• _Problem to solve_
Reproduce the rows below with "tree node" swapped for "folder node" and every other character left as it is.

• _Stored rows_
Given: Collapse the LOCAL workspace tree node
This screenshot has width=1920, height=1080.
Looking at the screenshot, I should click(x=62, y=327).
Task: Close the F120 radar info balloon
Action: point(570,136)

• _Solution_
Given: Collapse the LOCAL workspace folder node
This screenshot has width=1920, height=1080.
Looking at the screenshot, I should click(x=62, y=327).
Task: Close the F120 radar info balloon
Action: point(570,136)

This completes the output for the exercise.